- **SELECTED PASSAGE**
.....
Possible bug with SKIP LOCKED behaviour

Lists: pgsql-bugs
From: Glen Mailer <glen(at)geckoboard(dot)com>
To: pgsql-bugs(at)lists(dot)postgresql(dot)org
Subject: Possible bug with SKIP LOCKED behaviour
Date: 2022-09-28 16:28:06
Message-ID: CAHvdy4VdisRrJ9mYyaVo++S+q2PuXn2K-yU_AHXQ_Z+UgdyFcA@mail.gmail.com
Views: Raw Message | Whole Thread | Download mbox | Resend email
Lists: pgsql-bugs

Hello everyone

I believe I've run into a bug in the behaviour of SKIP LOCKED, where I have
a program that implements a queue with concurrent workers SELECTing work
from some shared tables.

The code in question does a LEFT JOIN across two tables with a FOR UPDATE
on the left table and a SKIP LOCKED clause, and then UPDATEs or INSERTs
rows into the table on right side of the JOIN in a way that leads to
subsequent executions of the same query to no longer match those rows.
.....
- **INFORMATION SHOWN**
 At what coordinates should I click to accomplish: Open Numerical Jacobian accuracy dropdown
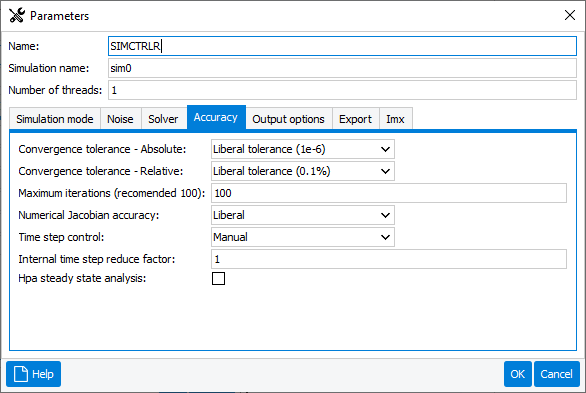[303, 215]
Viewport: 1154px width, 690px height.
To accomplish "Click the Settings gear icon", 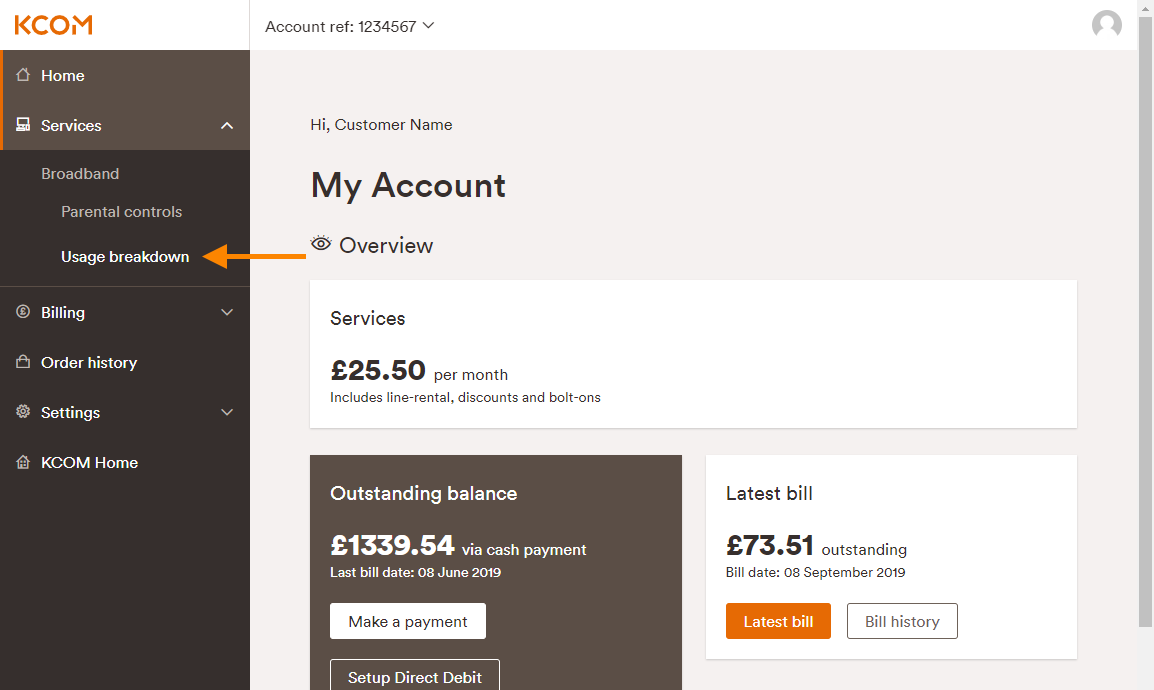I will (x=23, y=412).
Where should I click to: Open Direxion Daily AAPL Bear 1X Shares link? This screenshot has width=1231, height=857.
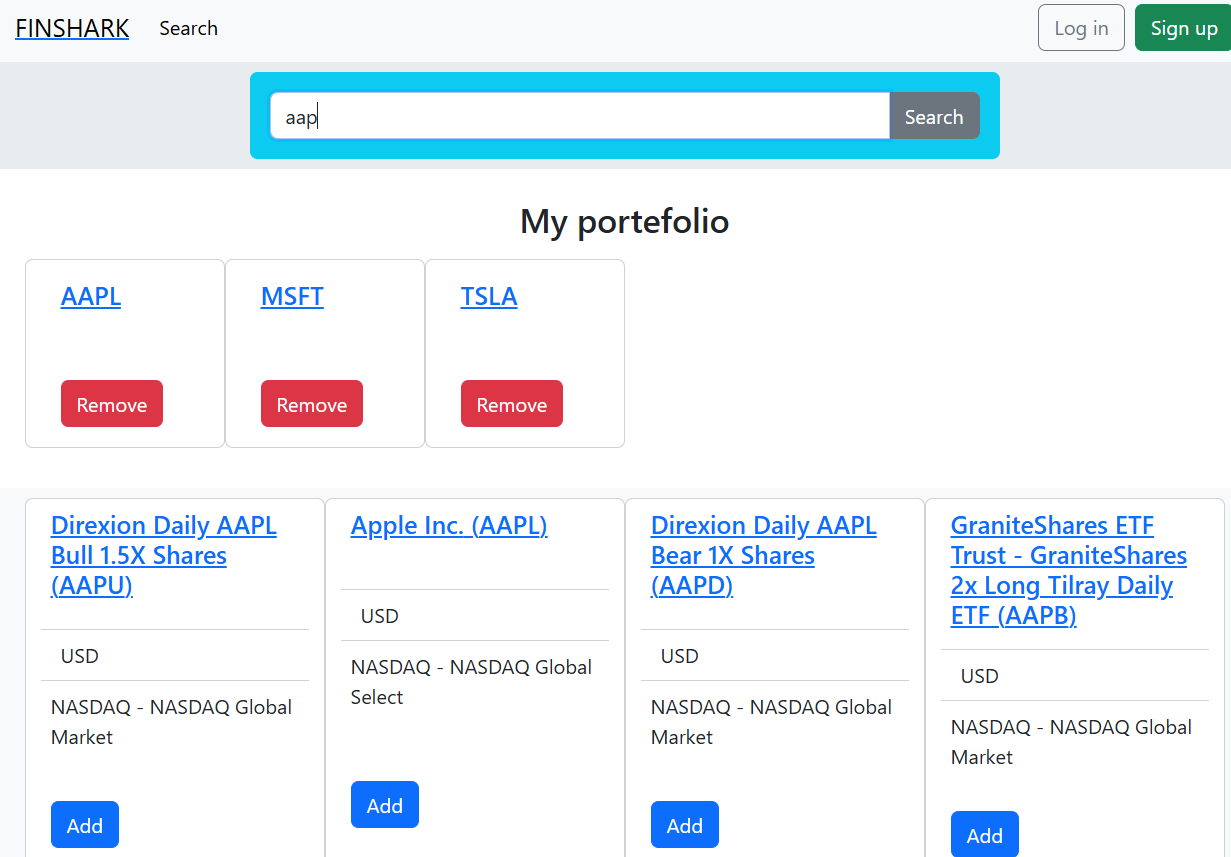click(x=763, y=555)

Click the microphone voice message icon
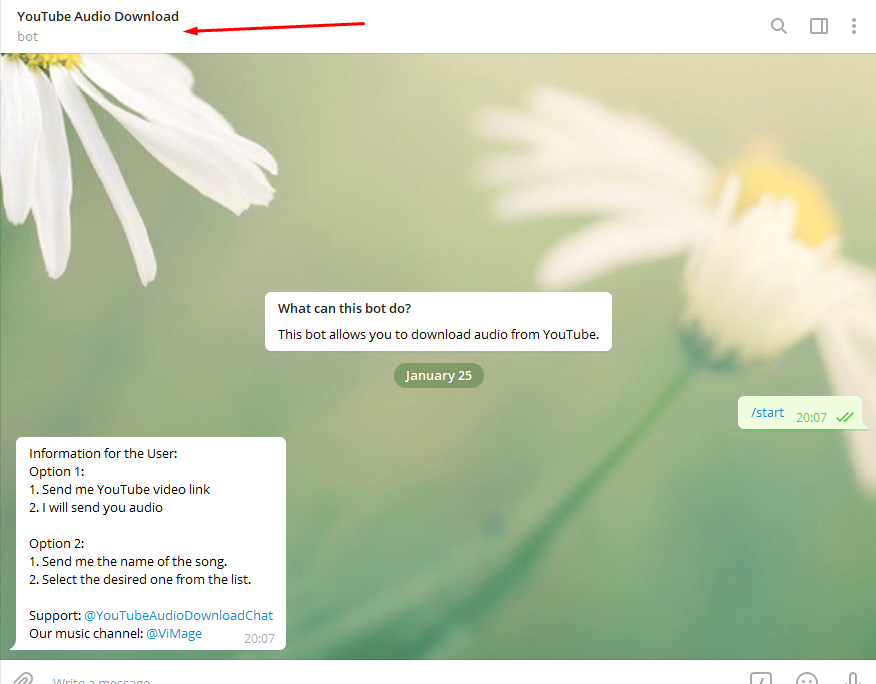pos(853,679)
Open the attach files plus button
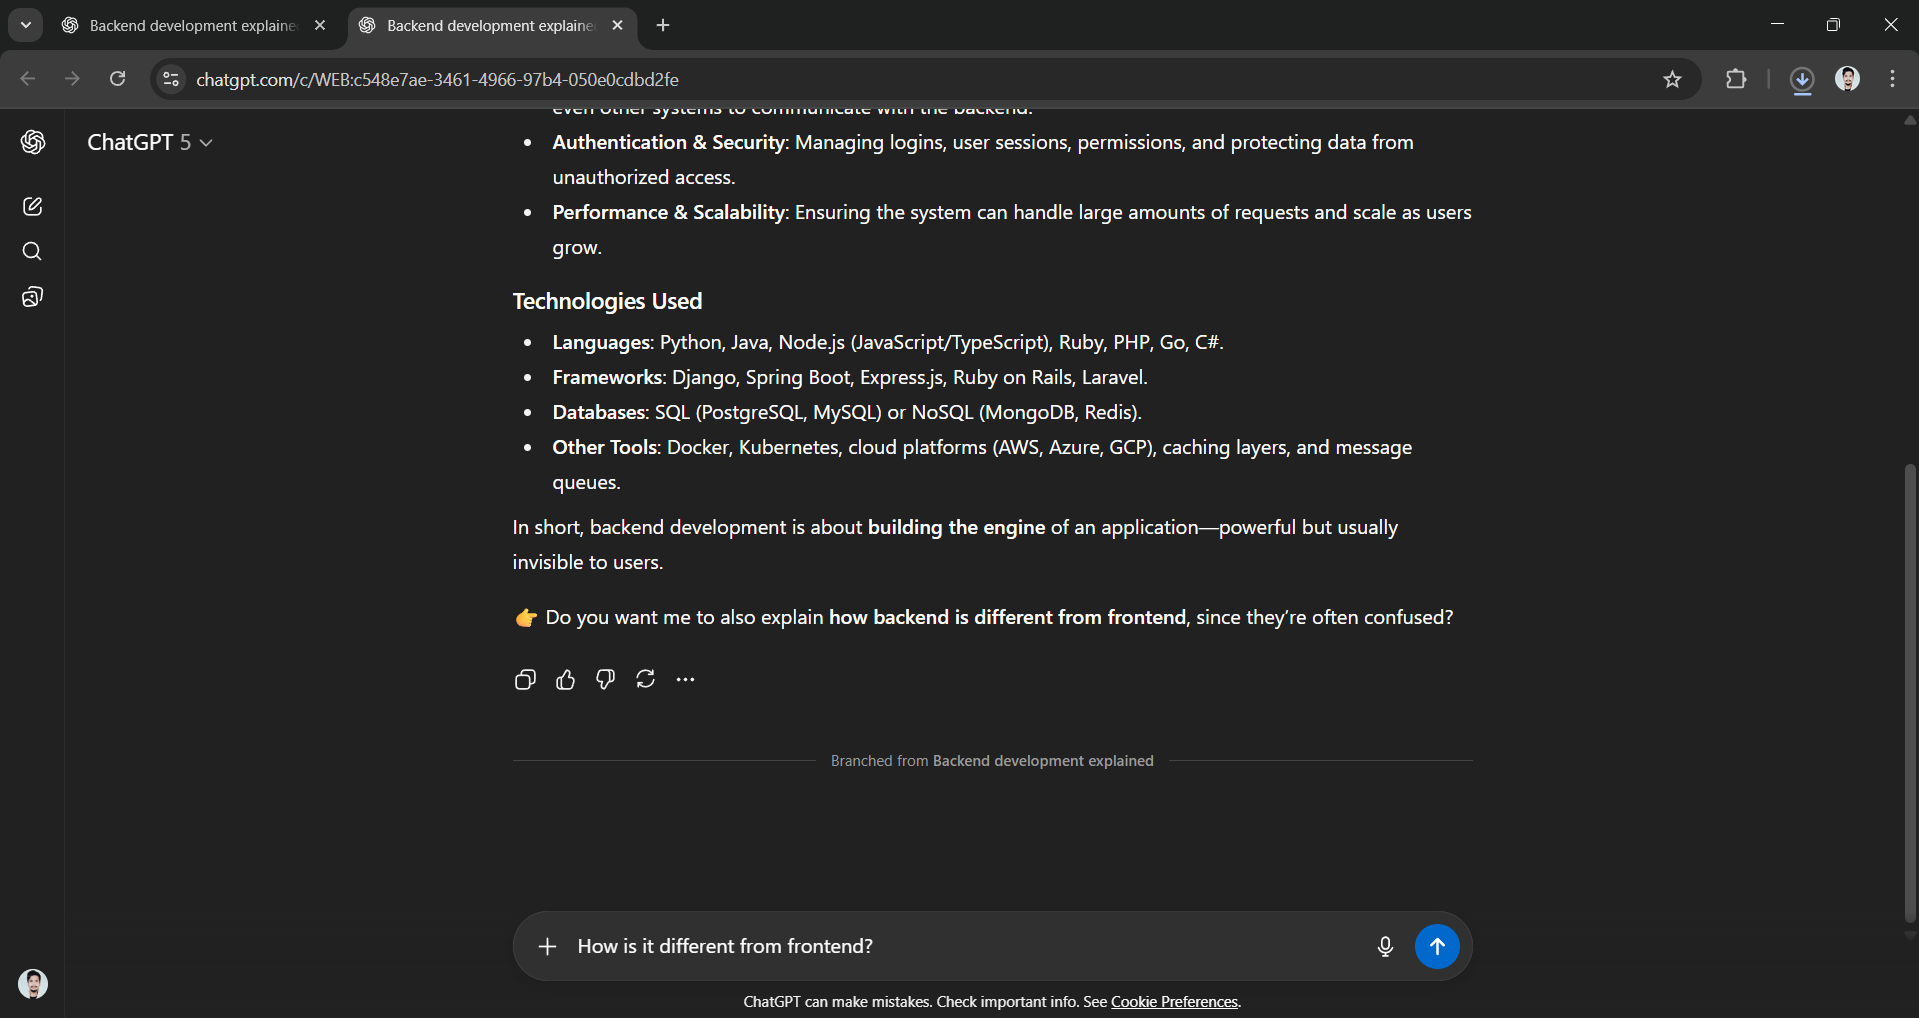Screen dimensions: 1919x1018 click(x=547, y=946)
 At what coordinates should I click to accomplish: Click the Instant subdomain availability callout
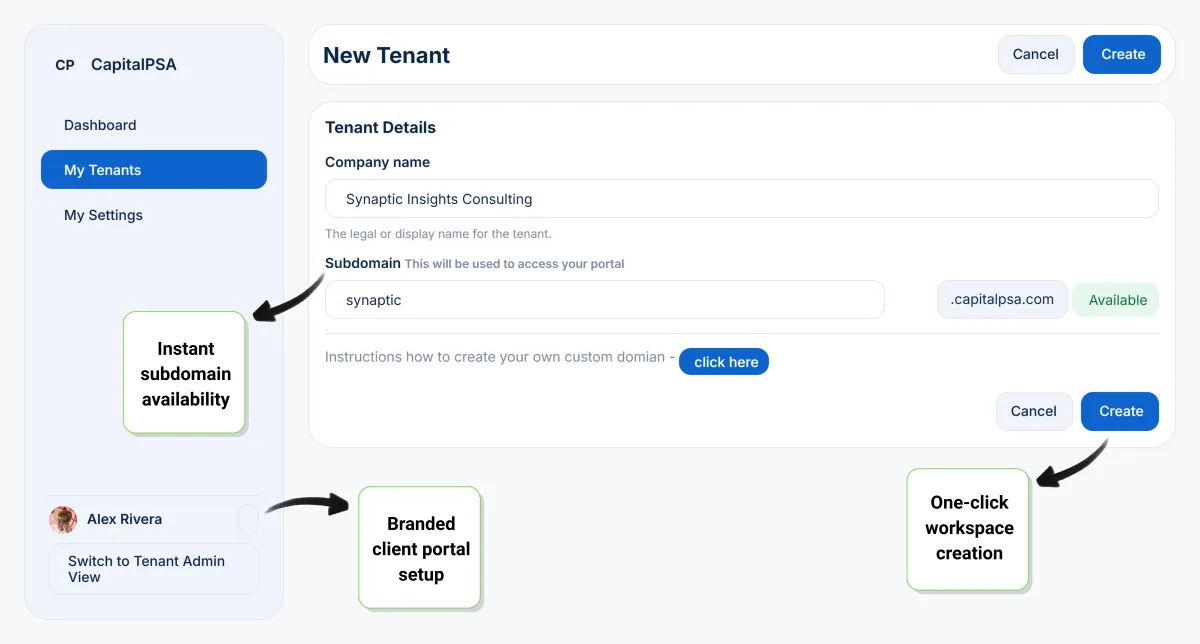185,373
.....
- **TASK SET**
- 1) List every SQL keyword or clause that the bug report on SKIP LOCKED writes in capital letters.
- 2) In the bug report on SKIP LOCKED, what does the writer's program implement?

- **EXPECTED RESULTS**
- 1) SKIP LOCKED, SELECT, LEFT JOIN, FOR UPDATE, UPDATE, INSERT

- 2) A queue with concurrent workers selecting work from some shared tables.